**What is being asked**: How many lines in the rows below contain the string "slot", with case counting? Reply with the number only.

** start Task data **

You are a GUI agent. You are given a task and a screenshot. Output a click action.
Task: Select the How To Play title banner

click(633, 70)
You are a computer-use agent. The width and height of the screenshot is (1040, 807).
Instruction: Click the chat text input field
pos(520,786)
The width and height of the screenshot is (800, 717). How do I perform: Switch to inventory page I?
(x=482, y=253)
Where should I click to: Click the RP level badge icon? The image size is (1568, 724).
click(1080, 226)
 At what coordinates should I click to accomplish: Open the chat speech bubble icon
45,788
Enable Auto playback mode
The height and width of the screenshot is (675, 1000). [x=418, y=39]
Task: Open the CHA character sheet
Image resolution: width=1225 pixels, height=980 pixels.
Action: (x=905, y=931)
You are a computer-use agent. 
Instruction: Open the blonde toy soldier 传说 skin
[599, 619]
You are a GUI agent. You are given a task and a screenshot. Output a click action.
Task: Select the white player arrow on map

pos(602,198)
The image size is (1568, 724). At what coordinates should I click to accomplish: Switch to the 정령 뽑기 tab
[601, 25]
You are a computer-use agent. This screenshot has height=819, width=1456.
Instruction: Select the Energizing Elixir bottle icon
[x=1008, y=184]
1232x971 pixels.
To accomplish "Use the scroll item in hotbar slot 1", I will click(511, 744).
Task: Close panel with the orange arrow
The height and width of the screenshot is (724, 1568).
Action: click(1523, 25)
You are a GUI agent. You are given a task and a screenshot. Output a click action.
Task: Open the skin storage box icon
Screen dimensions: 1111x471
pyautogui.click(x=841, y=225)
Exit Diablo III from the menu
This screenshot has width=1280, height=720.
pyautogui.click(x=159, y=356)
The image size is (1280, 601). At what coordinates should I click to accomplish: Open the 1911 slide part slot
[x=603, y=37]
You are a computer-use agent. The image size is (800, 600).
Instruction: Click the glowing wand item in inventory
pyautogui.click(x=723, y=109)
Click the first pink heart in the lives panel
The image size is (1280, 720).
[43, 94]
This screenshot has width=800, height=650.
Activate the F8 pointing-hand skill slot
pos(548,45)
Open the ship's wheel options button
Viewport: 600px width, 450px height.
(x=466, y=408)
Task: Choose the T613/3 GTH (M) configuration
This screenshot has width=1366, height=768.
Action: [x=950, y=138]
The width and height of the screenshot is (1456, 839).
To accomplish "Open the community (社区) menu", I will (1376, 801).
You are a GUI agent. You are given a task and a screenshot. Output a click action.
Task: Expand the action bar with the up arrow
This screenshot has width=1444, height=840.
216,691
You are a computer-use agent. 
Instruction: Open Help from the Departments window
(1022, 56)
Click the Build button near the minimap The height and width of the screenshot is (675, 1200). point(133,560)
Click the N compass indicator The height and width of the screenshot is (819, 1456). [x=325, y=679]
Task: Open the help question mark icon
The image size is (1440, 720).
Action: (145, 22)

** end Task data **

**Answer for this exercise**: 3